Interviews, insight & analysis on digital media & marketing

Alexis Faulkner: why adaptability and resilience are so vital in digital media

Alexis Faulkner is head of Fast UK at  Mindshare and NDA’s new regular columnist.

Earlier, I saw a meme asking if we can unplug 2020, wait 20 seconds and plug back in. It certainly feels like if that classic IT fix could help us now, we’d all be waiting at the socket for a much-needed reset. Between forest fires, Iran/US tension and now the COVID-19 pandemic — it’s fair to say we’ve had a bumpy Q1.

 From now on, Mindshare, like most other companies, is working from home. While we know our tools and systems work remotely, it’s somewhat of a trial for the whole of the UK and WW teams to be having to do so at the same time.

Watching our ‘Business Continuity Plan’ kick in has got me thinking about the two core traits I believe will become essential over the next several weeks but also to our future workforce generally: Adaptability and Resilience.

One of the challenges for teams in the digital space is keeping up with the pace of change. While traditional media has largely had the same buying model for the last 20   years plus, digital just doesn’t stay still. The changes have impacted every area of media, from consumer behaviour online and the tools we use, to the data we can see or the ethics on how we use it.

Keeping up is a challenge, whilst my dad’s job running a factory remained pretty similar for 50 years, my role in media has been more changeable; moving companies and constantly adapting skillsets. Today, the most successful people I see have less of a job spec and more of an ongoing evolution of capabilities focused towards growth goals.

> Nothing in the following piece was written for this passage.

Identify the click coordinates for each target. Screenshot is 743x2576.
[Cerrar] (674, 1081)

We see this debate played out on industry panels about AI. I’ve heard viewpoints that planning tools will replace teams, or that optimisers will cease to exist as algorithms mature.

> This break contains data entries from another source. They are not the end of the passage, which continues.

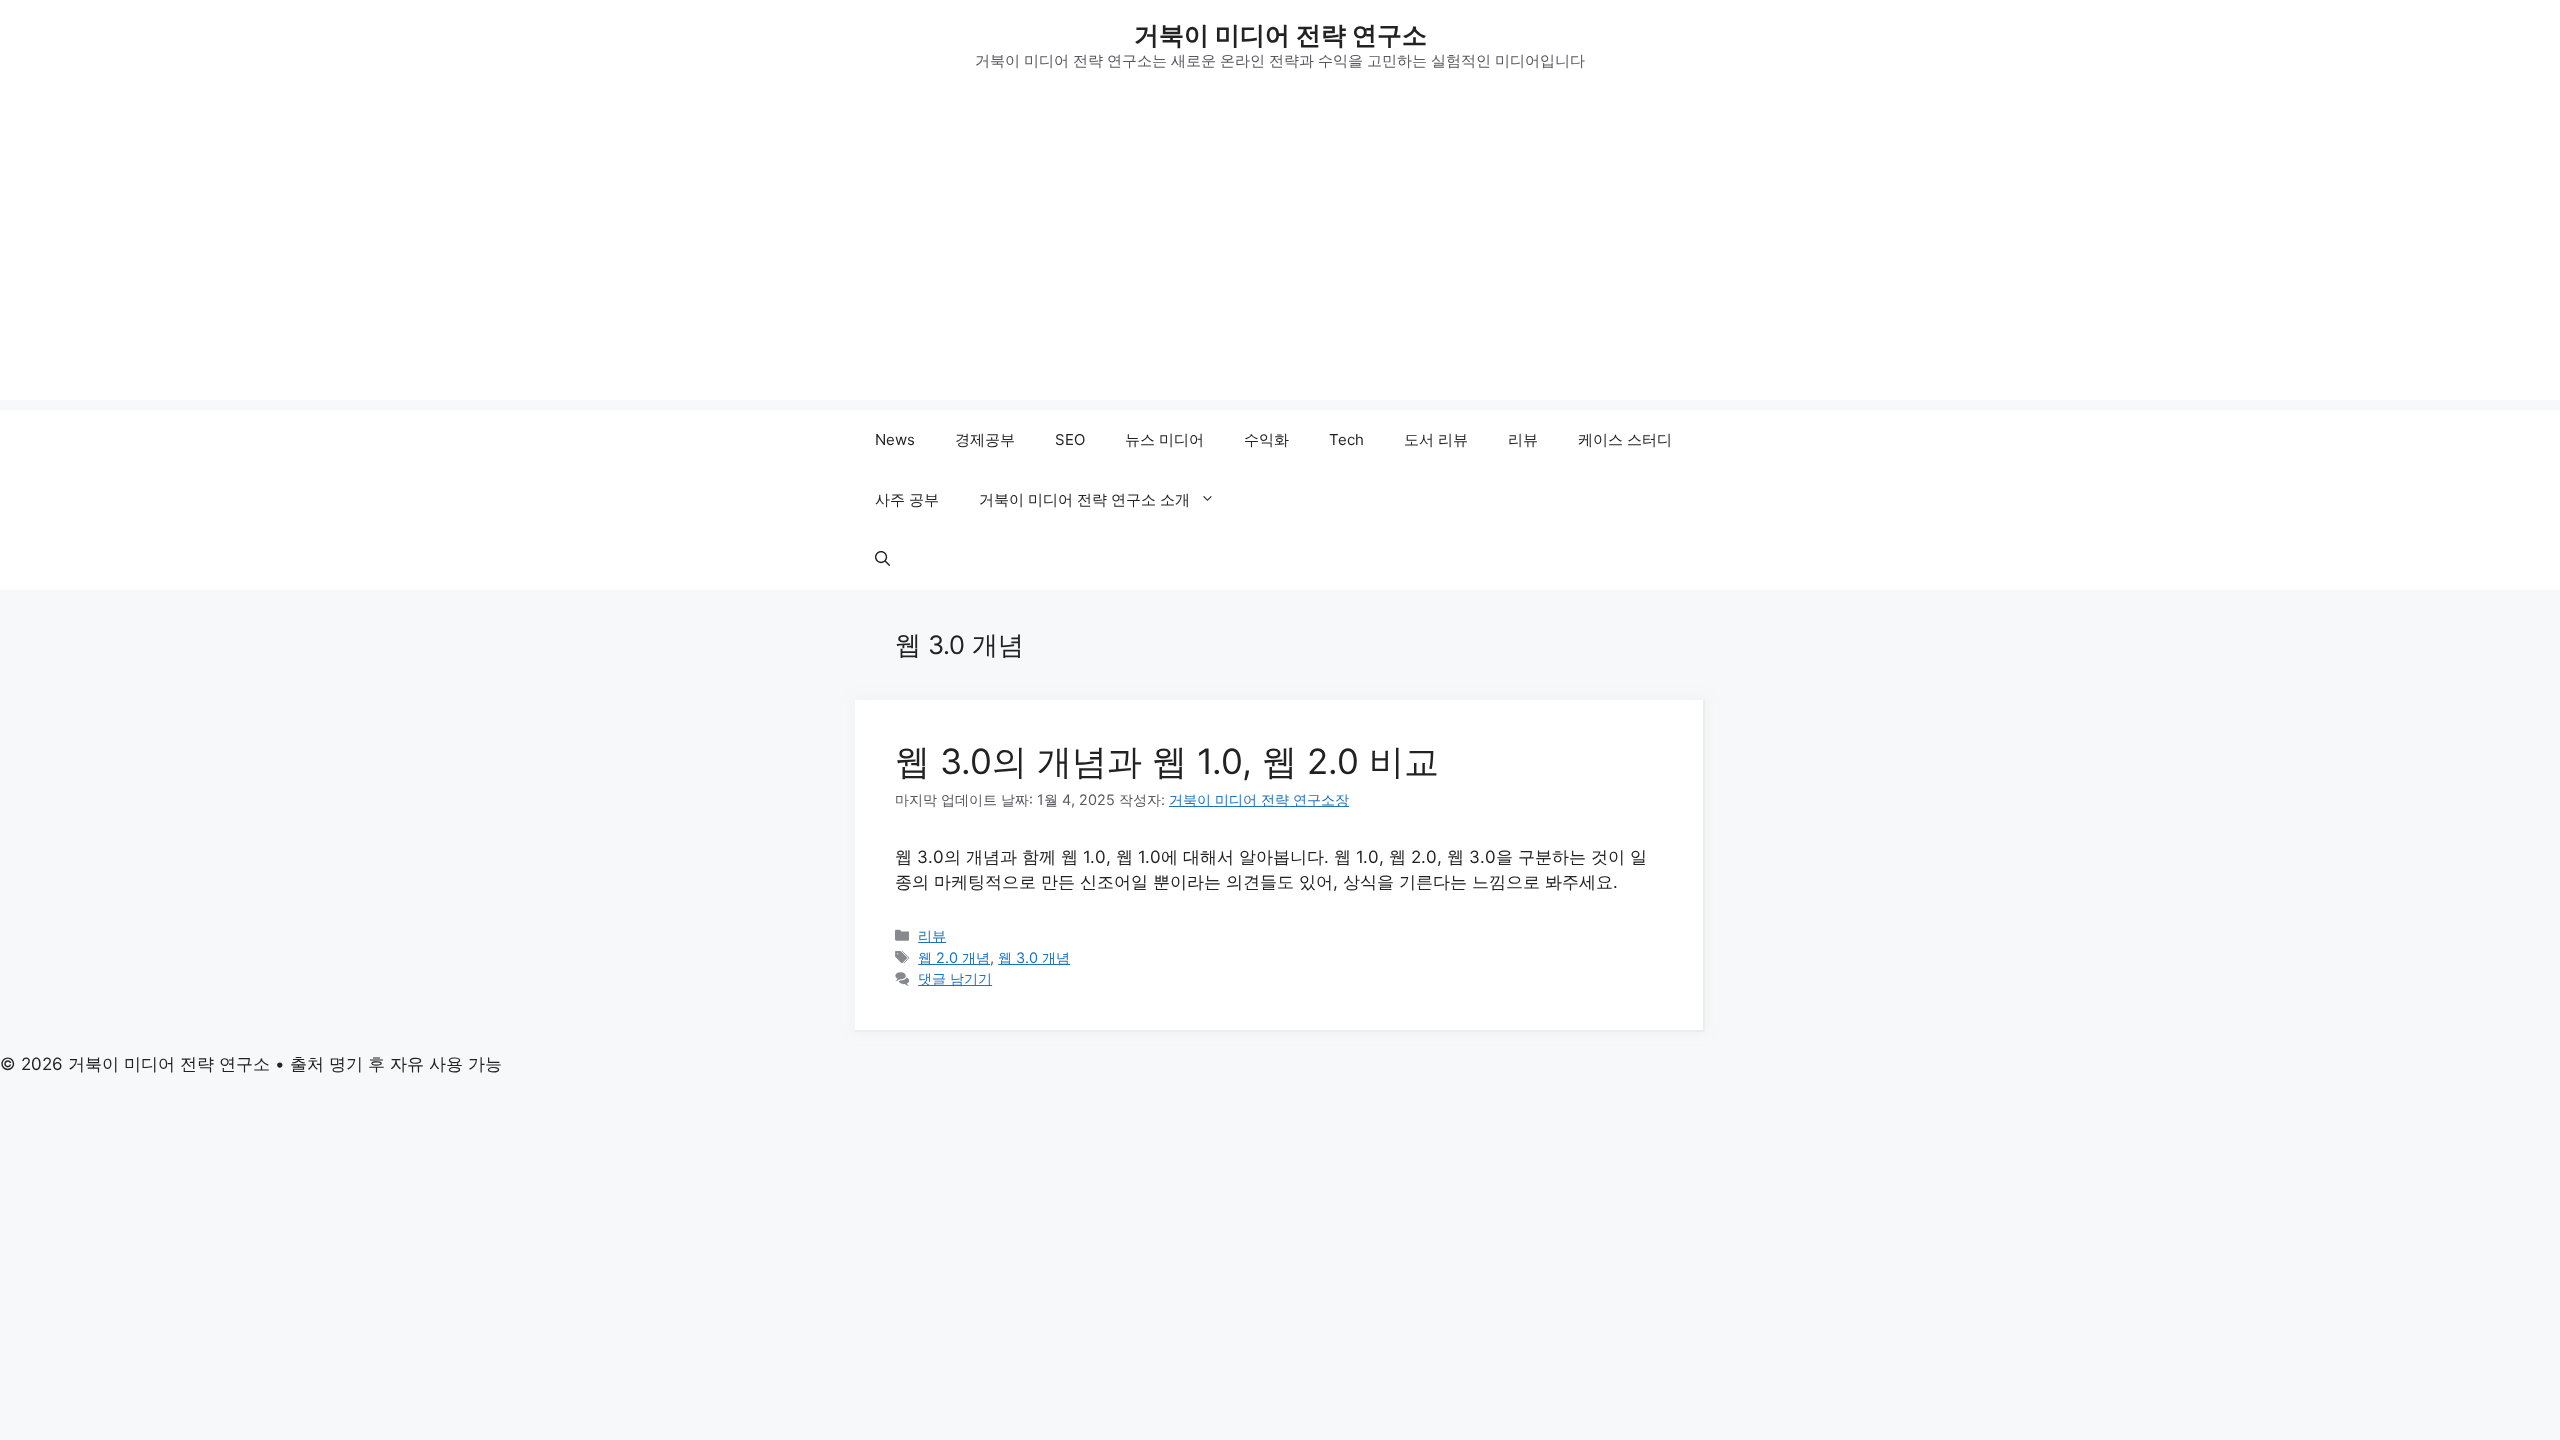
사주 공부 (907, 499)
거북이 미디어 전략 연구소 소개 (1084, 499)
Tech (1346, 439)
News (895, 439)
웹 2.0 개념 (954, 957)
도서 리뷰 (1436, 439)
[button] (882, 560)
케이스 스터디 (1625, 439)
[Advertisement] (1280, 260)
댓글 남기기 (955, 978)
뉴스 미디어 (1164, 439)
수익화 (1266, 439)
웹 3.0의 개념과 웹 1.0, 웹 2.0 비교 (1167, 761)
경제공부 (985, 439)
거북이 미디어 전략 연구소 (1280, 35)
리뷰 (1523, 439)
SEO (1070, 439)
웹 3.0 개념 (1034, 957)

The truth I suspect will be more nuanced — those who understand planning will need to guide the input to AI machines (which in themselves are still a pipe dream currently), and as humans are naturally inquisitive, we’ll need to interpret the outcomes for those who don’t specialise in these systems.

Those who optimise now may build the next algorithm script or be released to work out how the data we feed into the learning isn’t biased.

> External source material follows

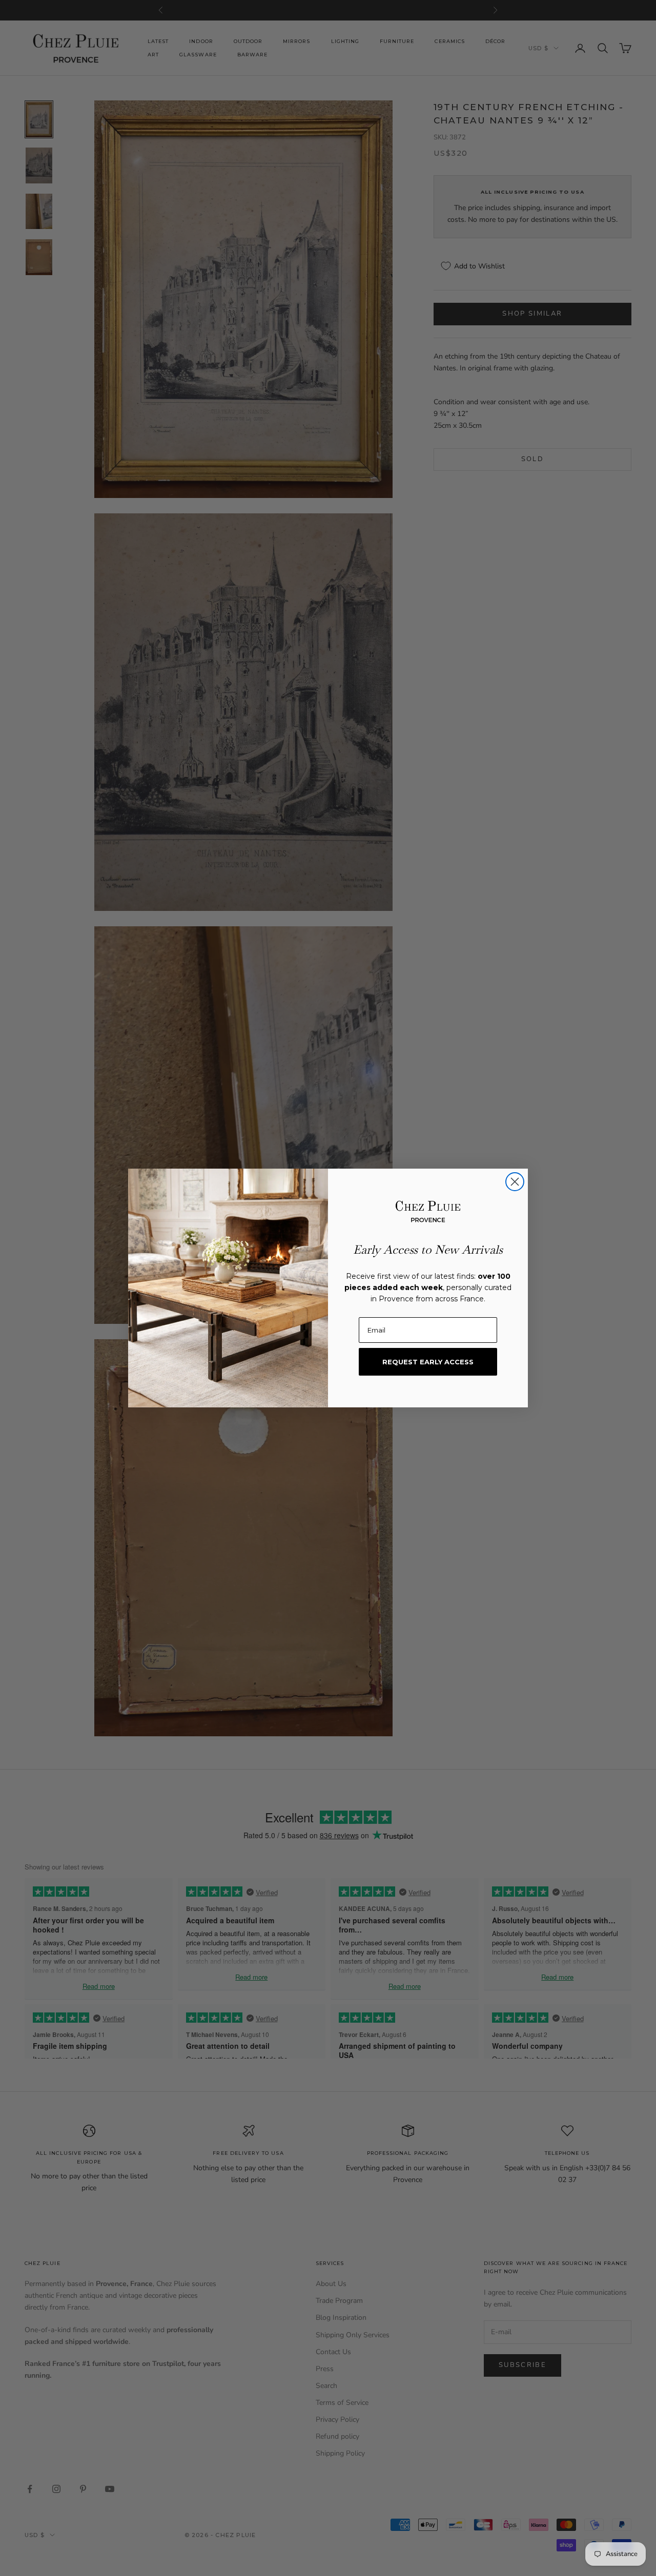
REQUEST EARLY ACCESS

I sometimes worry whether we, and younger generations, are able to adapt at the pace of change. I find my parents have struggled more with technology changes (my mum had to come off Facebook after the stress of thinking she had to reply to every post she saw) and I wonder, as we age, are we likely to fall prey to the same issues and be unable to adapt.

However, an industry friend recently pointed out to me that our own and younger generations have been primed our whole lives to adapt not just to technology but cultural and perception changes.

This isn’t just an ability to understand the new, it becomes a skill to be able to adapt, one that is already inbuilt into many younger digital natives.

So whilst we’re all responding to the latest crisis, we can all focus on adaptation – whether in our micro daily routine or macro business or cultural events.

Charles Darwin said it best, “It is not the most intellectual of the species that survives; it is not the strongest that survives; but the species that survives is the one that is able to  adapt  to and to adjust best to the changing environment in which it finds itself.”

After all my musings, I think the workforce of tomorrow is pretty well placed to do it.